**REQUIREMENT:**
Rewrite every line from the start of the items down to the one containing "Action: click(x=277, y=276)", changing "Instruction" to "Command" and keeping everything else the same.
╭─ ENTRIES SHOWN
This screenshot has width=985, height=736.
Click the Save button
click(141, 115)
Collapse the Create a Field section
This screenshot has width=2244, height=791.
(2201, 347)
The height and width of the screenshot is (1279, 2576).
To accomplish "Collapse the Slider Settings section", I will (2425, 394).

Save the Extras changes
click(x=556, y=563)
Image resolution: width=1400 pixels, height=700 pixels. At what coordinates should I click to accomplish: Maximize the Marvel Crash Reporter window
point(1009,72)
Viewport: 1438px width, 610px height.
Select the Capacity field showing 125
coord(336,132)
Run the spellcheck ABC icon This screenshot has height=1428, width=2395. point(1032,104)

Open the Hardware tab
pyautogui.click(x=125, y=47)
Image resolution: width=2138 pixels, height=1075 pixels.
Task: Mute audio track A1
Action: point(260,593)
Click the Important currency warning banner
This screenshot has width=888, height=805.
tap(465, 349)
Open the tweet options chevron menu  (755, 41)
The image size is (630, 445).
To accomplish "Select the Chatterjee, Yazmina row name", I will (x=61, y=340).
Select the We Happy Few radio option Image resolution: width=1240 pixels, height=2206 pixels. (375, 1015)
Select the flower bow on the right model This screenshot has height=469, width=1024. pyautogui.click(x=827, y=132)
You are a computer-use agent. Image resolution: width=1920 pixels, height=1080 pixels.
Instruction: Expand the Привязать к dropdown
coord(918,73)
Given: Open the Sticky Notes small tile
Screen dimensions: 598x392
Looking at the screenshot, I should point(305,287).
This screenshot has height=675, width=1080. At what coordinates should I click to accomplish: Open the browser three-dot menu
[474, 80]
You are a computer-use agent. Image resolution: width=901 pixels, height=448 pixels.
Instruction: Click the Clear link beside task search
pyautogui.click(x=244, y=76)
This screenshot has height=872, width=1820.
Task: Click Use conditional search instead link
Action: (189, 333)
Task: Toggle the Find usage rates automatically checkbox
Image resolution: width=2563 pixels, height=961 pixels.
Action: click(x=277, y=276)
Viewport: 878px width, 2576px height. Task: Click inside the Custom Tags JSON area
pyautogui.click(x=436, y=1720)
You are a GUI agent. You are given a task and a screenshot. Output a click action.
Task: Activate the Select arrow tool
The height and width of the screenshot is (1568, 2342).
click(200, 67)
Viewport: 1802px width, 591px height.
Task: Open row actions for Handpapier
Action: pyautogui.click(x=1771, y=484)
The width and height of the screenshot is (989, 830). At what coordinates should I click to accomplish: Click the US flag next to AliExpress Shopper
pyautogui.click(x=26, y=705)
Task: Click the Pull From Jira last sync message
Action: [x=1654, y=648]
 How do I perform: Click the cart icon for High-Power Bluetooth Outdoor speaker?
╰─
**RESULT BELOW:**
This screenshot has width=985, height=736.
Click the Save button
click(141, 115)
Collapse the Create a Field section
This screenshot has width=2244, height=791.
(2201, 347)
The height and width of the screenshot is (1279, 2576).
To accomplish "Collapse the Slider Settings section", I will (2425, 394).

Save the Extras changes
click(x=556, y=563)
Image resolution: width=1400 pixels, height=700 pixels. At what coordinates should I click to accomplish: Maximize the Marvel Crash Reporter window
point(1009,72)
Viewport: 1438px width, 610px height.
Select the Capacity field showing 125
coord(336,132)
Run the spellcheck ABC icon This screenshot has height=1428, width=2395. point(1032,104)

Open the Hardware tab
pyautogui.click(x=125, y=47)
Image resolution: width=2138 pixels, height=1075 pixels.
Task: Mute audio track A1
Action: point(260,593)
Click the Important currency warning banner
This screenshot has width=888, height=805.
tap(465, 349)
Open the tweet options chevron menu  (755, 41)
The image size is (630, 445).
To accomplish "Select the Chatterjee, Yazmina row name", I will (x=61, y=340).
Select the We Happy Few radio option Image resolution: width=1240 pixels, height=2206 pixels. (375, 1015)
Select the flower bow on the right model This screenshot has height=469, width=1024. pyautogui.click(x=827, y=132)
You are a computer-use agent. Image resolution: width=1920 pixels, height=1080 pixels.
Command: Expand the Привязать к dropdown
coord(918,73)
Given: Open the Sticky Notes small tile
Screen dimensions: 598x392
Looking at the screenshot, I should point(305,287).
This screenshot has height=675, width=1080. At what coordinates should I click to accomplish: Open the browser three-dot menu
[474, 80]
You are a computer-use agent. Image resolution: width=901 pixels, height=448 pixels.
Command: Click the Clear link beside task search
pyautogui.click(x=244, y=76)
This screenshot has height=872, width=1820.
Task: Click Use conditional search instead link
Action: (189, 333)
Task: Toggle the Find usage rates automatically checkbox
Image resolution: width=2563 pixels, height=961 pixels.
Action: click(x=277, y=276)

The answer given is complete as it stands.